This leaves it up to the game designer to decide whether it is worth the risk of putting some models at a disadvantage by producing contexts that may not look exactly like their training data.

This might force the game designer to be aware of and handle all model specifics of any model they want to test (and, in the extreme, all future models that may be tested with the game). I think this could have the consequence of individual games being tailored to specific models, even if just due to the additional burden to learn the specifics of a growing number of models. I'd personally prefer a benchmark to not have what looks like preferences to me.

davidschlangen commented 10 months ago

Can you post the jinja template here that the huggingface llamas provide? Then I can explain.

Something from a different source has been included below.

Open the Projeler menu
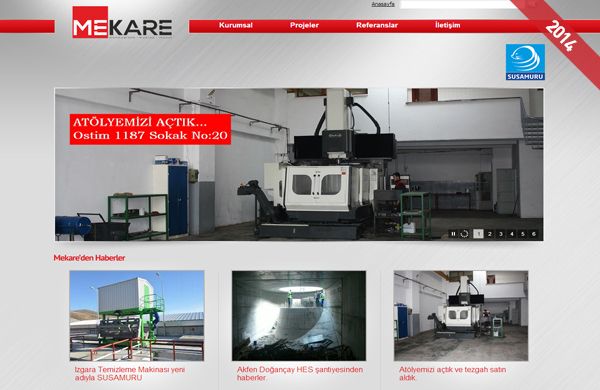The height and width of the screenshot is (390, 600). (304, 25)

Gnurro commented 10 months ago

{% if messages[0]['role'] == 'system' %}{% set loop_messages = messages[1:] %}{% set system_message = messages[0]['content'] %}{% else %}{% set loop_messages = messages %}{% set system_message = false %}{% endif %}{% for message in loop_messages %}{% if (message['role'] == 'user') != (loop.index0 % 2 == 0) %}{{ raise_exception('Conversation roles must alternate user/assistant/user/assistant/...') }}{% endif %}{% if loop.index0 == 0 and system_message != false %}{% set content = '<<SYS>>\\n' + system_message + '\\n<</SYS>>\\n\\n' + message['content'] %}{% else %}{% set content = message['content'] %}{% endif %}{% if message['role'] == 'user' %}{{ bos_token + '[INST] ' + content.strip() + ' [/INST]' }}{% elif message['role'] == 'assistant' %}{{ ' ' + content.strip() + ' ' + eos_token }}{% endif %}{% endfor %} This is the template for the Meta Llama2 chat models. It's stored in the tokenizer_config.json of each tokenizer that has a predefined chat template.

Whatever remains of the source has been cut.